(Stored records)
------------

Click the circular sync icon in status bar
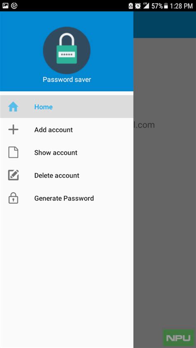Screen dimensions: 196x348 [14, 6]

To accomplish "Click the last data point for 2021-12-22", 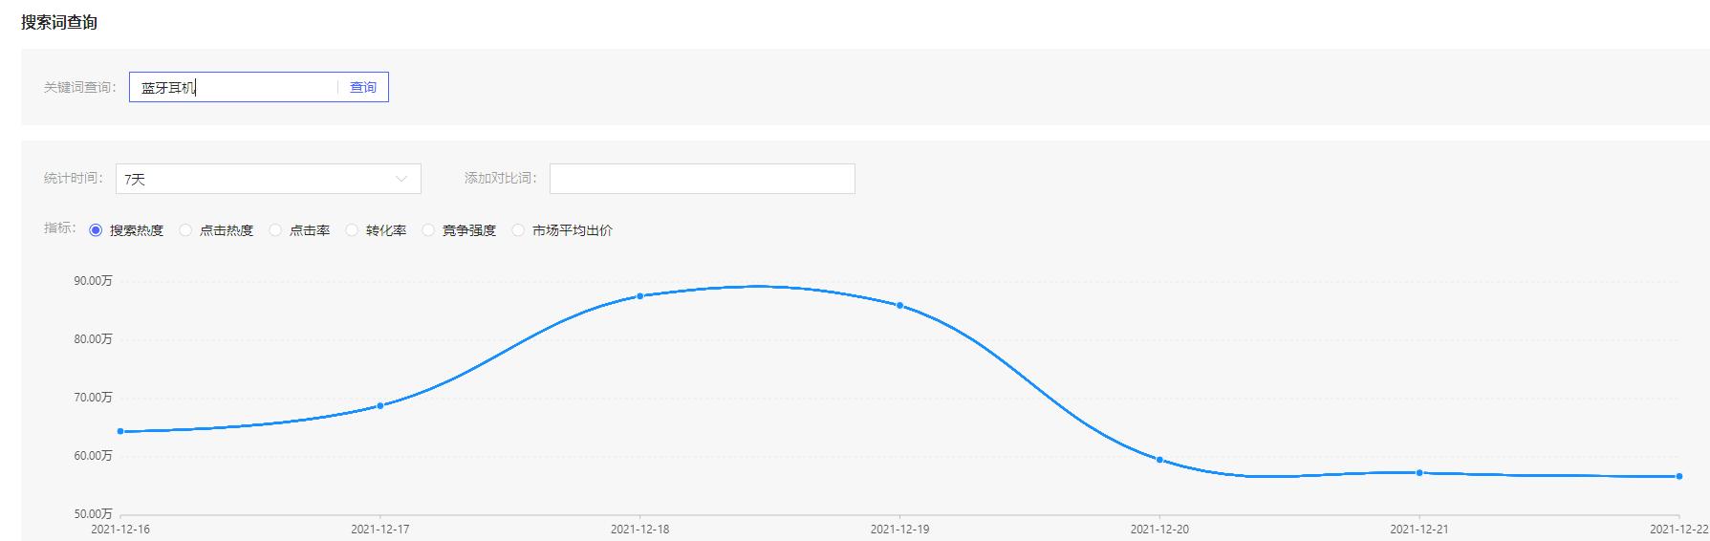I will pyautogui.click(x=1678, y=476).

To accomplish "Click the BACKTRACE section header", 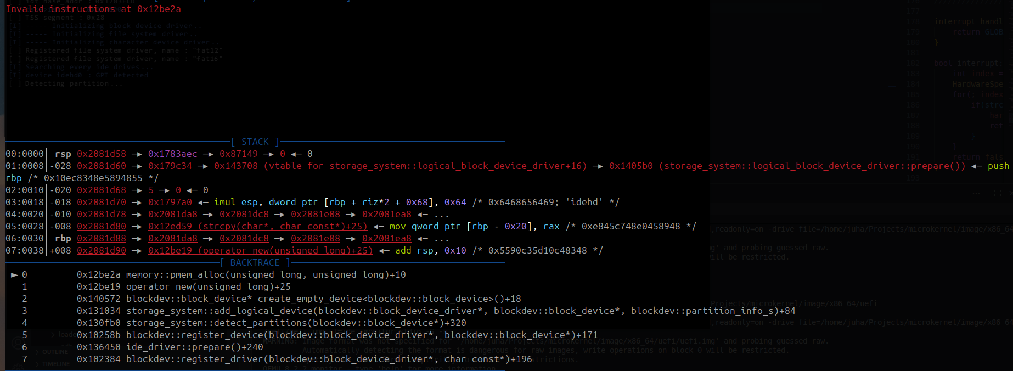I will coord(255,263).
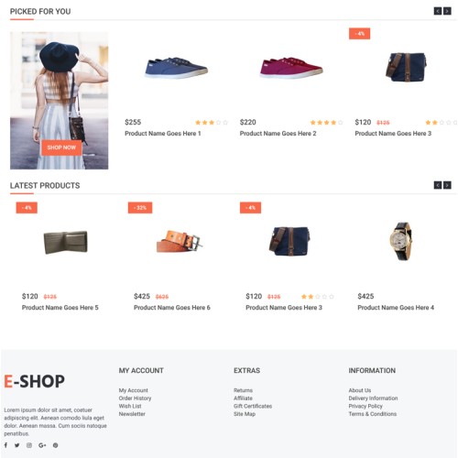Click the E-SHOP footer logo
This screenshot has width=458, height=458.
point(34,381)
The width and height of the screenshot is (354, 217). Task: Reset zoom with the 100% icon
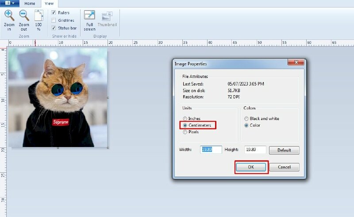coord(38,16)
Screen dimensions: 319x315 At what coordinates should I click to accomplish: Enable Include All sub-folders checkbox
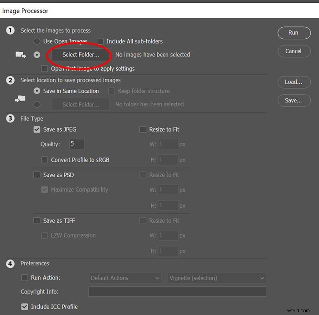pyautogui.click(x=100, y=41)
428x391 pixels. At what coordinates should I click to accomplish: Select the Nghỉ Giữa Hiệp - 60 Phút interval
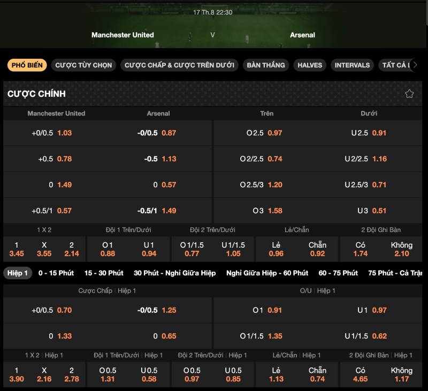(x=267, y=273)
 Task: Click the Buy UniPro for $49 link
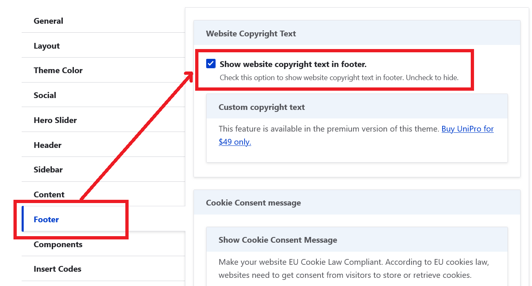[467, 129]
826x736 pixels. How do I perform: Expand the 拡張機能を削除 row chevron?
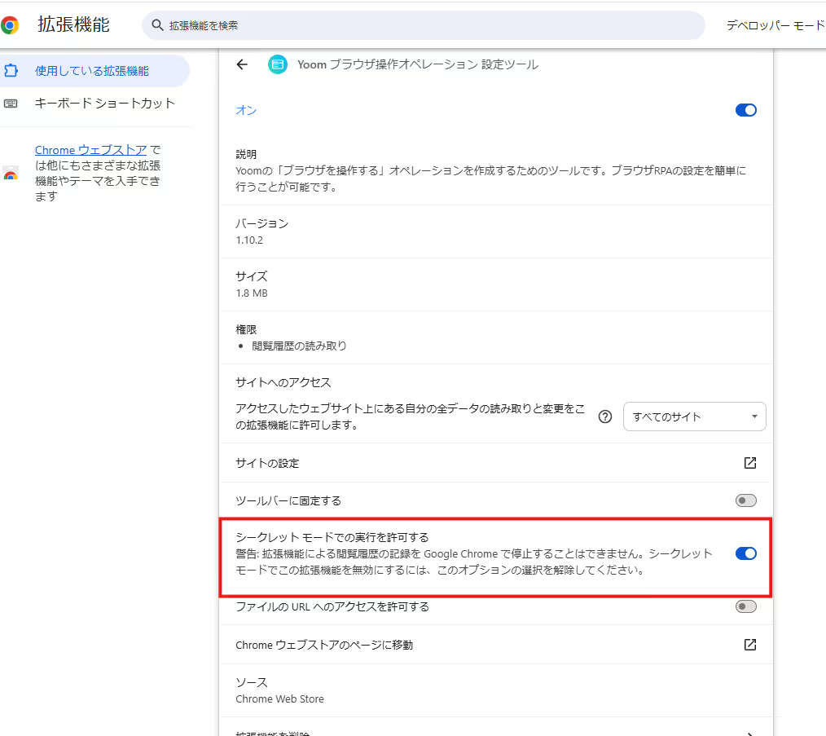750,733
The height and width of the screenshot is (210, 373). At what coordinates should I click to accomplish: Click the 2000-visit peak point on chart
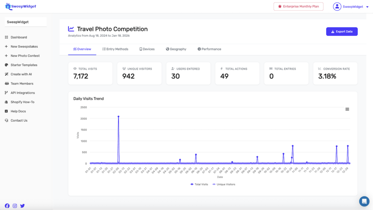[x=118, y=117]
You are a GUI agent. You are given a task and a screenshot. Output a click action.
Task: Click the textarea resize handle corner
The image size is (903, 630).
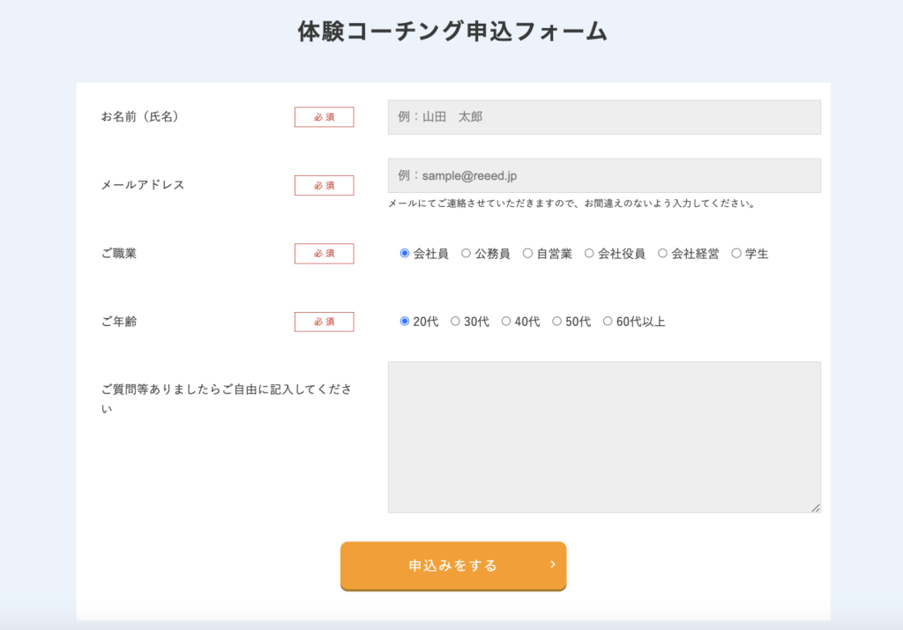click(816, 508)
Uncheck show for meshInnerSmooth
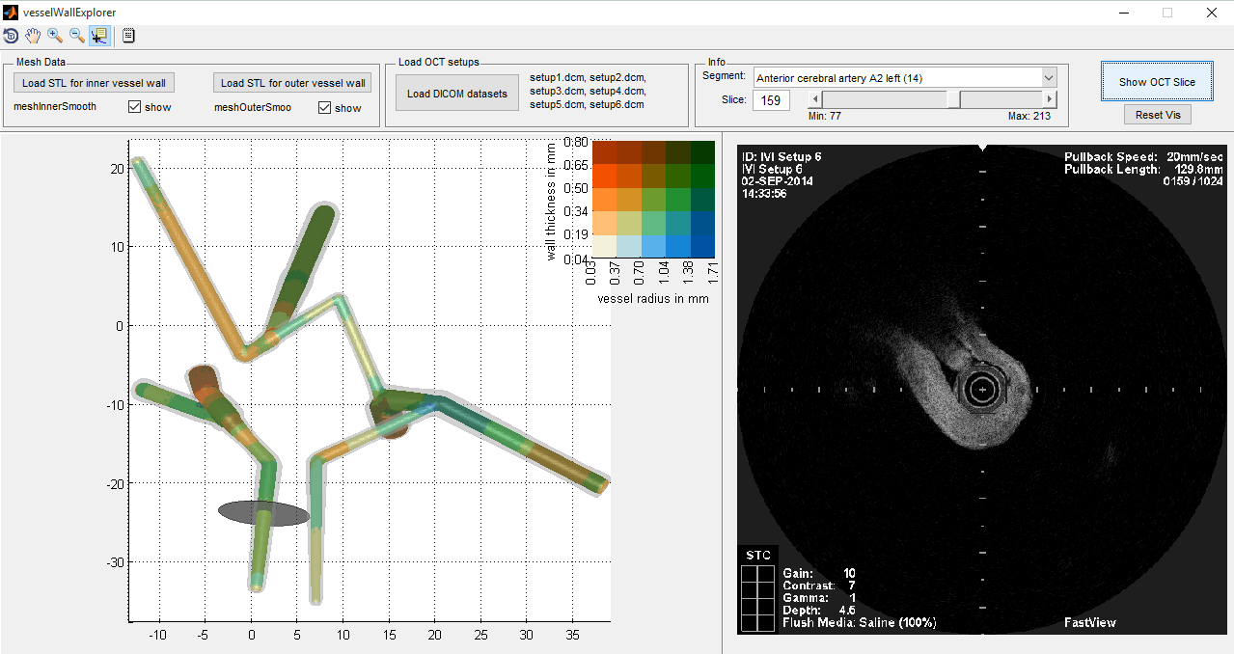This screenshot has height=654, width=1234. (135, 107)
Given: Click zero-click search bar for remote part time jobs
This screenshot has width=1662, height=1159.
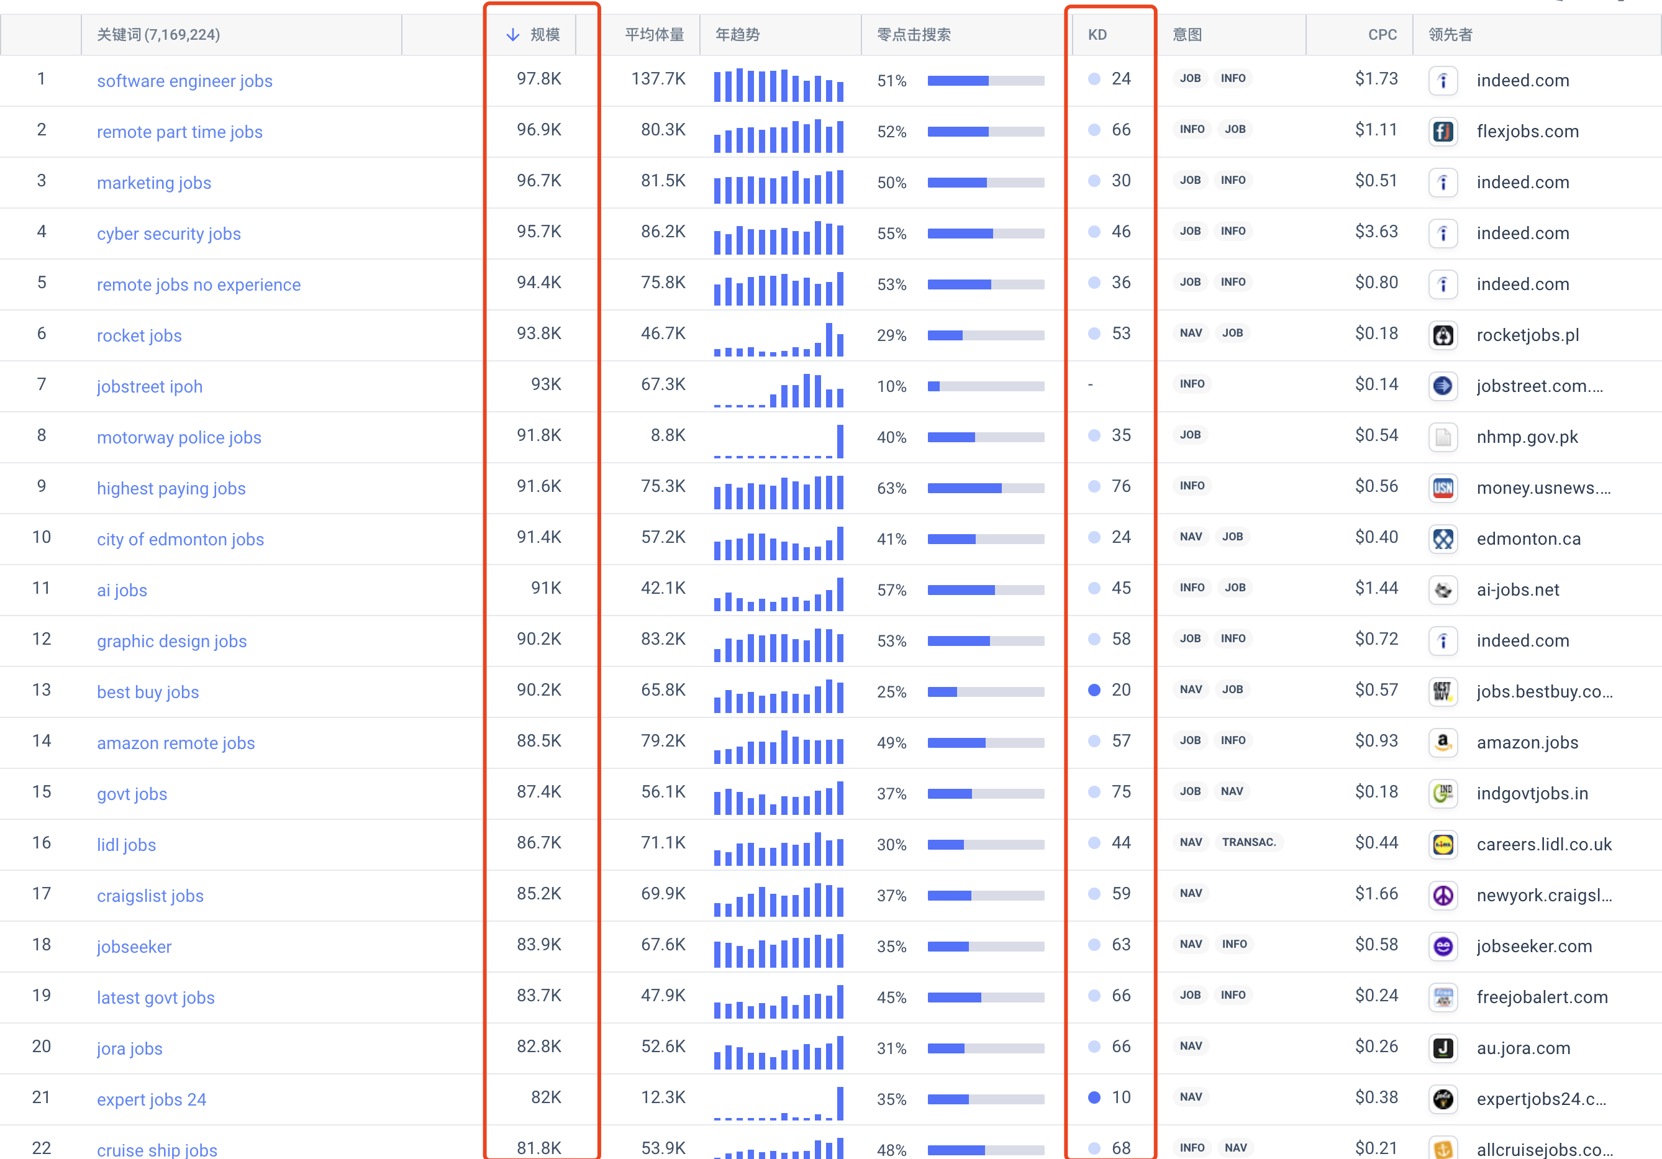Looking at the screenshot, I should pos(986,132).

------------

◆ **What you need to do**: Only the lines from the one that contains "Uncheck show for meshInnerSmooth" through the last line of the records may appear in the answer, retyped exactly and with no pictures.

◆ **Result of the task**:
Uncheck show for meshInnerSmooth
This screenshot has height=654, width=1234. (135, 107)
Given: Click zero-click search bar for remote part time jobs
This screenshot has width=1662, height=1159.
Looking at the screenshot, I should pos(986,132).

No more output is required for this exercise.